Gesammelte Werke, Band 1
Publizistik 1921–1933
Herausgegeben von Fritz Boll, Ulrich Bröckling und Karl Prümm
1991. 350 Seiten. Gebunden

ISBN 9783250100904

Die frühen Texte von Walter Dirks: eine lebendige Chronik der Weimarer Republik

Im Rückblick erstaunt es, mit welcher Prägnanz und Differenzierung schon hier alle Themen präsent sind, die den Publizisten Walter Dirks ein Leben lang beschäftigt haben. Seine frühen Texte sind ein Versprechen, das eingelöst wurde. Wie alle seine späten wichtigen Artikel verbreiten auch sie eine produktive Unruhe, sind stets nach vorne gerichtet.

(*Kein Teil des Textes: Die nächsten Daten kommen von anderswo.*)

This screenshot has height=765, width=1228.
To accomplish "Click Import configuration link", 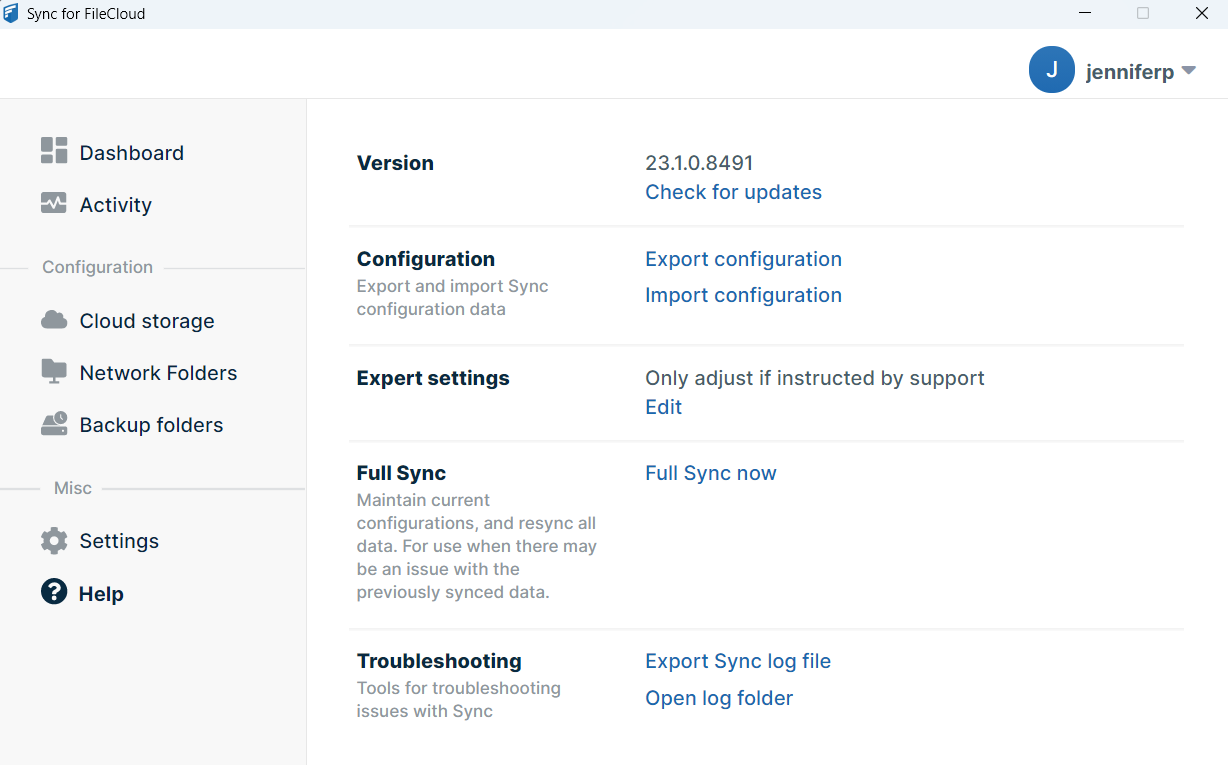I will pos(743,295).
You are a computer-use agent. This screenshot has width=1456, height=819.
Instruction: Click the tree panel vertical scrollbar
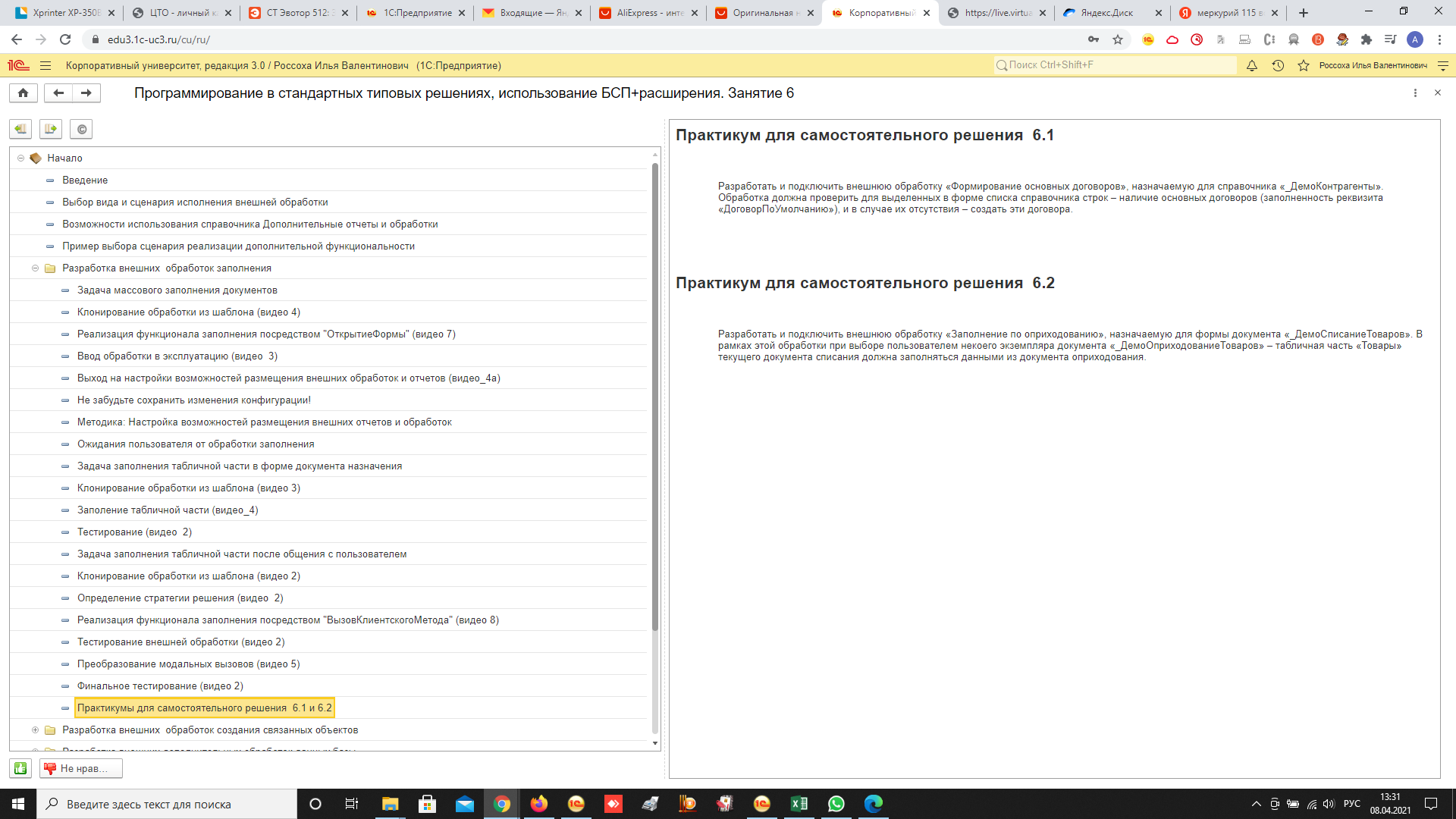pyautogui.click(x=655, y=394)
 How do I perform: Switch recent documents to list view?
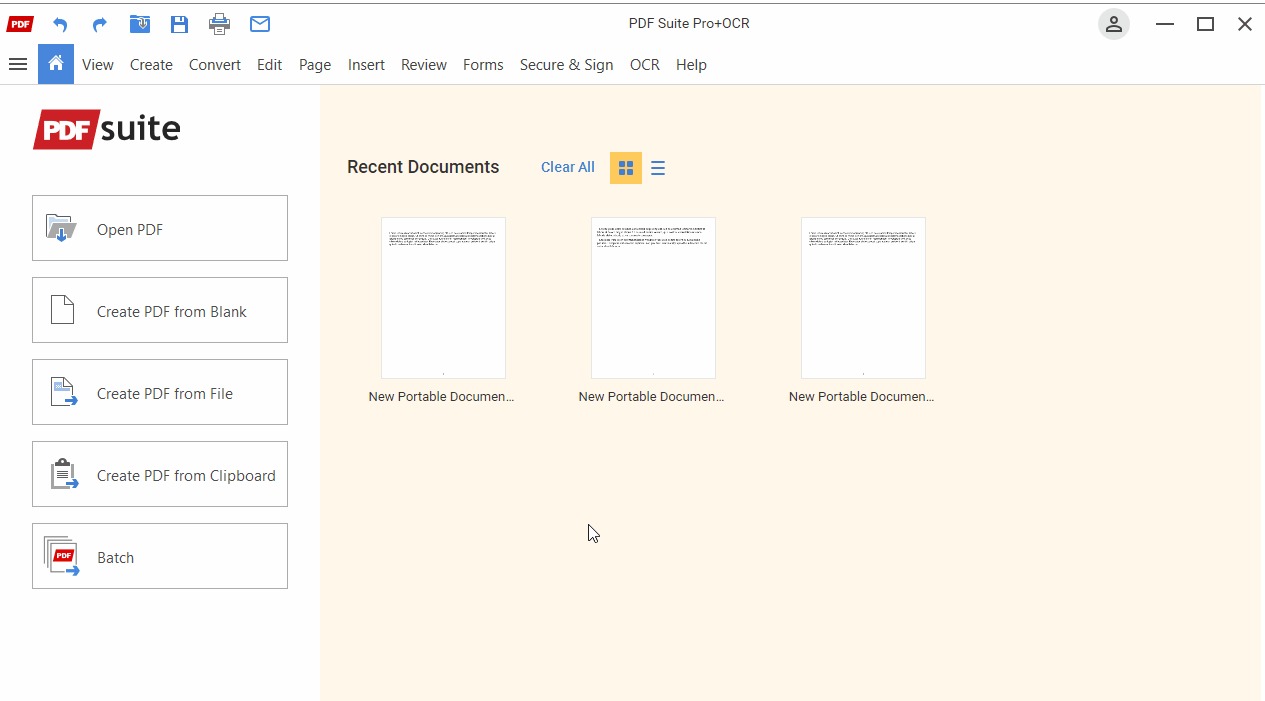tap(658, 168)
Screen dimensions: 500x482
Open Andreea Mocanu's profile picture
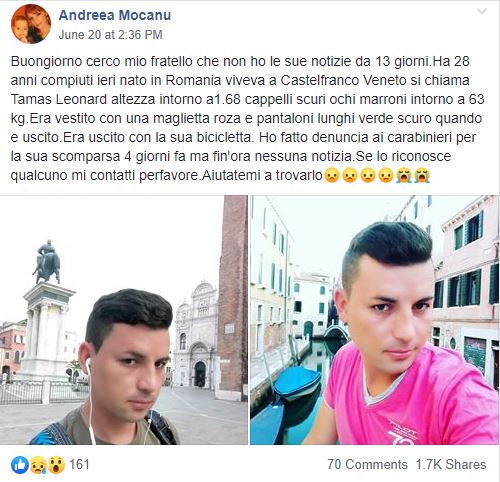[x=31, y=24]
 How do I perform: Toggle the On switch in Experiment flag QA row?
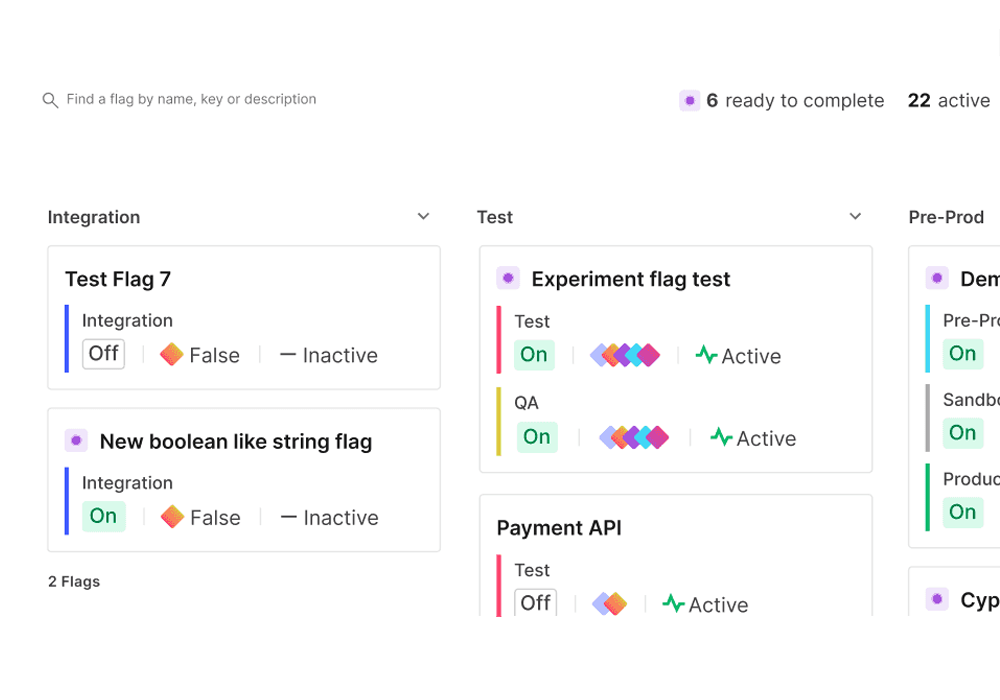(x=537, y=437)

Sein Verhältnis zum Weimarer Staat ist das einer kritischen Solidarität, aber sein emotionales Engagement gilt einer Republik, die »Aufgabe«, die Zukunftsentwurf ist, dem »sozialen Volksstaat« und schließlich, am Ende der zwanziger Jahre, der »sozialistischen Demokratie«. Eine Europäische Friedensordnung war schon damals die Vision, die alle pazifistischen Artikel von Walter Dirks durchzog, die Vorstellung von einem reich gegliederten sozialen Raum, der den Krieg und die nationalstaatlichen Prägungen überwunden hat.